40. That said, in the fact that the plaintiff took loans towards the purchase of the land and construction of the matrimonial home is not controverted. The defendant’s claim of repaying the same has not been proved. The defendant did send financial support to the plaintiff for some time. However the fact that post separation she took up the burden of taking care of the children while the defendant enjoyed the property has also not ben controverted.
41. Be that as it may it, I must take into account that this purchase and construction was taking place in the early years of the marriage and the possibility that the two had agreed to put up a family home is not farfetched. Neither would it be farfetched to hold the view that it is possible that each party at first did their best to bring this to fruition. Hence I would hold that I cannot with any certainty say that the plaintiff contributed more. Going by the authorities cited, the fair way would be to apply the maxim equality is equity.

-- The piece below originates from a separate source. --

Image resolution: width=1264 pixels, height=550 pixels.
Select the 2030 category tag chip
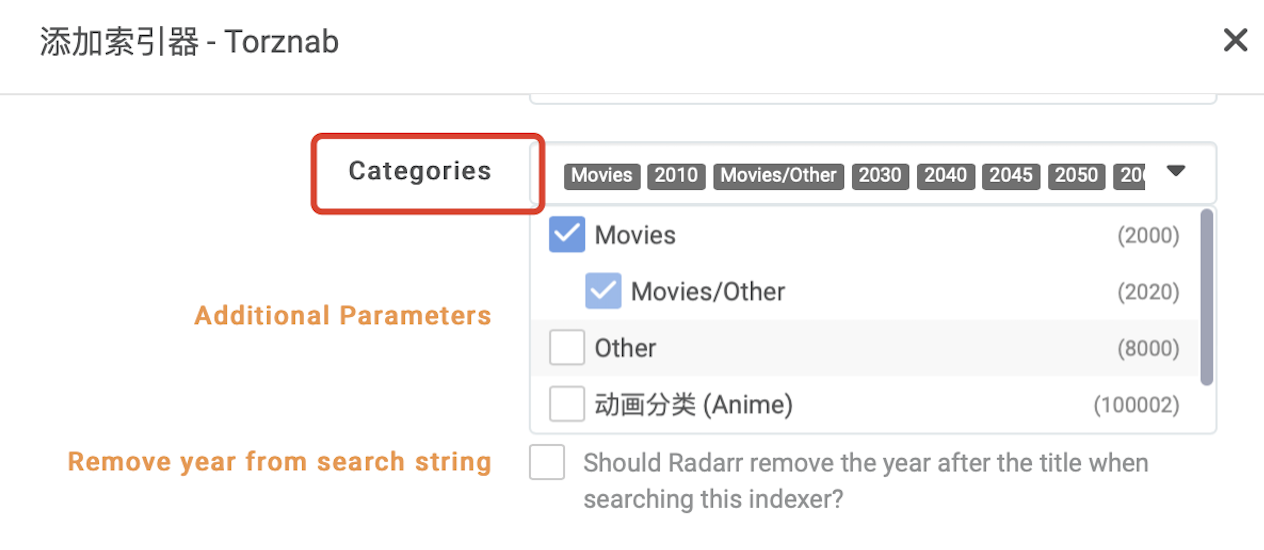pos(880,176)
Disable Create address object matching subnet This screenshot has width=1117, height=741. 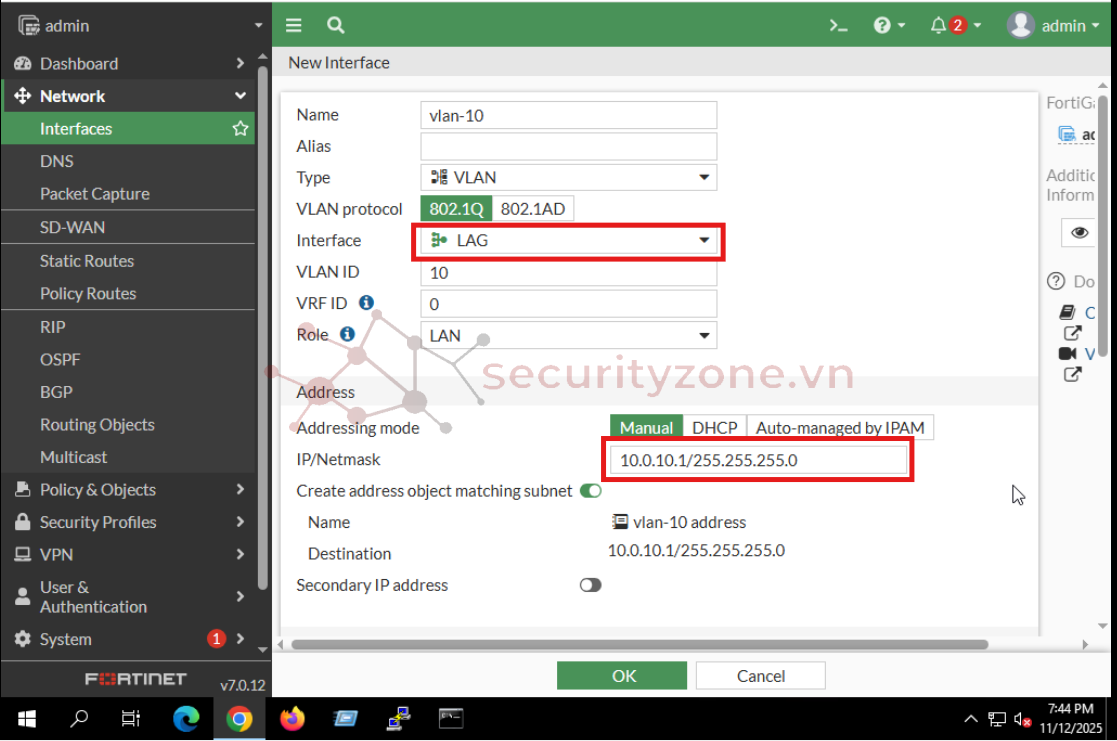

42. In the final analysis I find that the parties herein contributed to the purchase of the plot number Nakuru Municipality Block xxx, and that they also contributed to the construction of the matrimonial home. The available option is that the property be valued, sold and each party have ½ share of the proceeds of the sale. The following orders issue:
a. LR Nakuru Municipality Block xxx be valued, sold and the parties to share the proceeds of the sale equally.
b. Parties to share the cost of valuation equally.
c. In the alternative, and by consent of parties, any party wishing to keep the property can buy the other party out by paying that party half (½) the value of the property.
d. The plaintiff to have half (½) the costs of this suit.
Dated signed and delivered via email this 14th day of September 2021.